» WHAT TO WORK ON: Reproduce the data word for word, starting with the line that contains "The width and height of the screenshot is (1129, 481)." and going on through the end of the data. Leave the pictures out of your copy.

» RECORDS FOR PROCESSING:
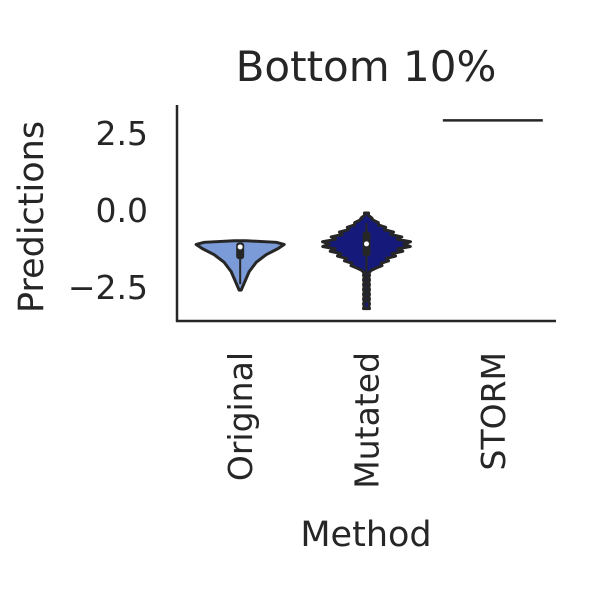 This screenshot has height=600, width=600. Describe the element at coordinates (494, 411) in the screenshot. I see `x-tick-label: STORM` at that location.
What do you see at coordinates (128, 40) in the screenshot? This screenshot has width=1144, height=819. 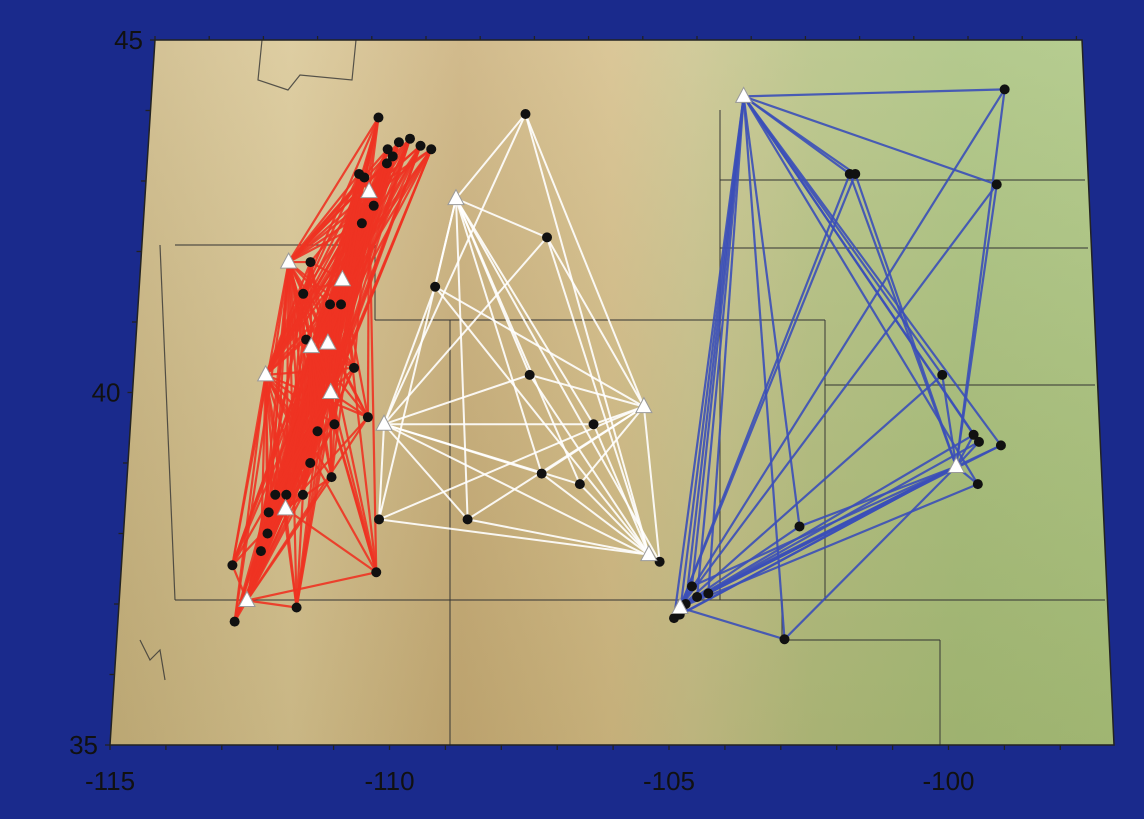 I see `lat-tick-label: 45` at bounding box center [128, 40].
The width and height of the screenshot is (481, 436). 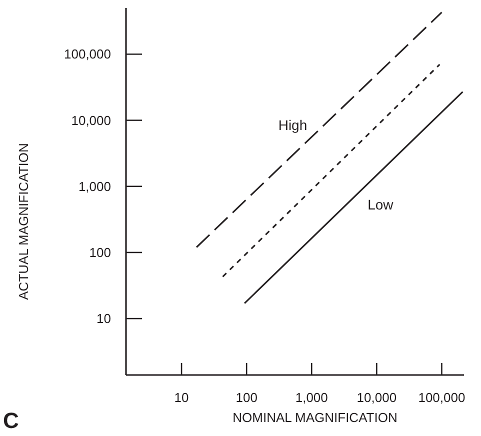 What do you see at coordinates (11, 420) in the screenshot?
I see `text: C` at bounding box center [11, 420].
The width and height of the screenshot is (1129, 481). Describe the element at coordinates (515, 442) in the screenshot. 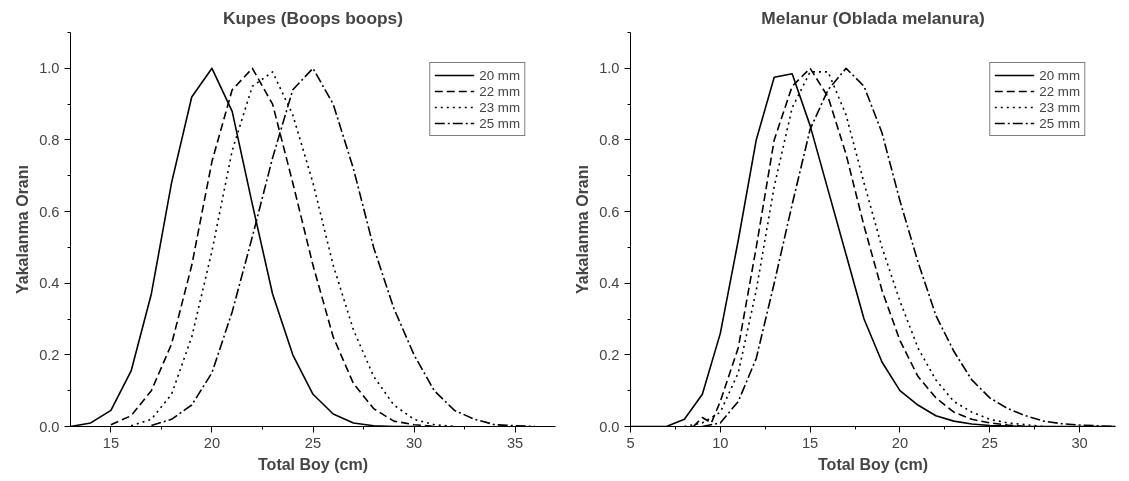

I see `x-tick-label: 35` at that location.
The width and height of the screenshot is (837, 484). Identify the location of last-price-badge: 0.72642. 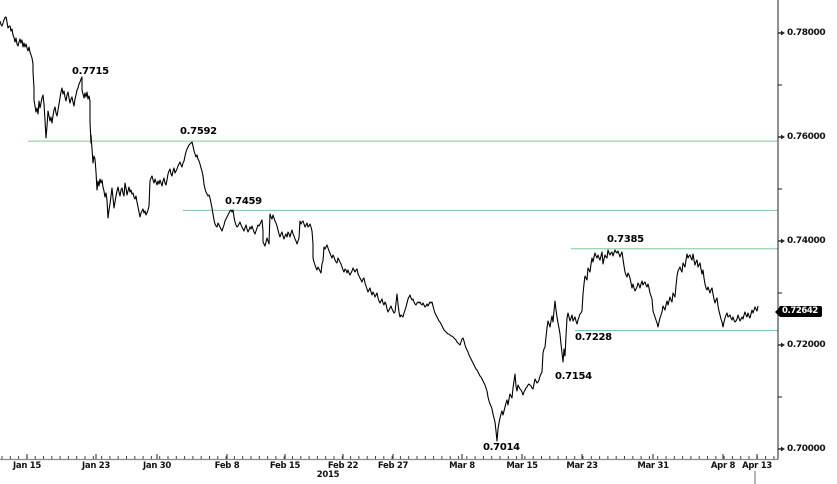
(798, 312).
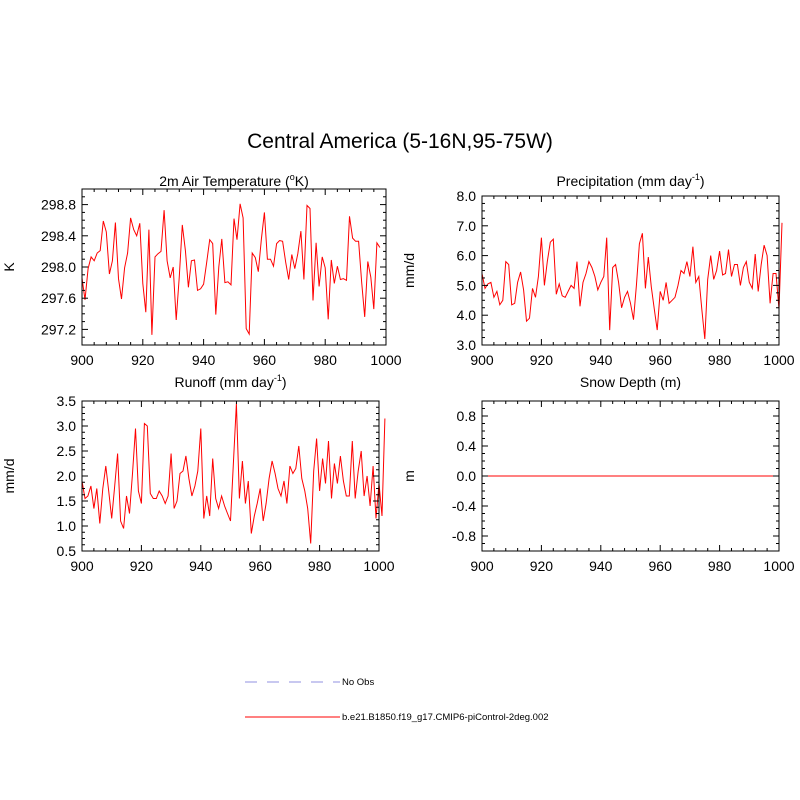 The width and height of the screenshot is (800, 800). What do you see at coordinates (467, 285) in the screenshot?
I see `y-tick-label: 5.0` at bounding box center [467, 285].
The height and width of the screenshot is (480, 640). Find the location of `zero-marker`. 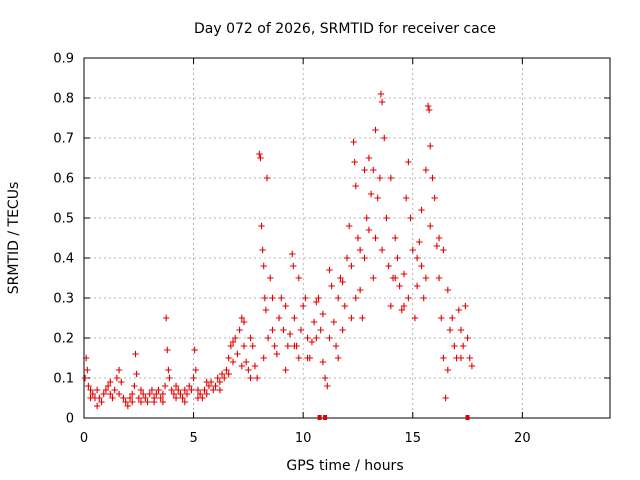

zero-marker is located at coordinates (468, 418).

» SOLUTION:
The width and height of the screenshot is (1129, 481). Describe the element at coordinates (515, 442) in the screenshot. 

I see `x-tick-label: 35` at that location.
The width and height of the screenshot is (837, 484). Identify the location of last-price-badge: 0.72642. 
(798, 312).
 The width and height of the screenshot is (800, 800). What do you see at coordinates (467, 285) in the screenshot?
I see `y-tick-label: 5.0` at bounding box center [467, 285].
The height and width of the screenshot is (480, 640). Find the location of `zero-marker`. 

zero-marker is located at coordinates (468, 418).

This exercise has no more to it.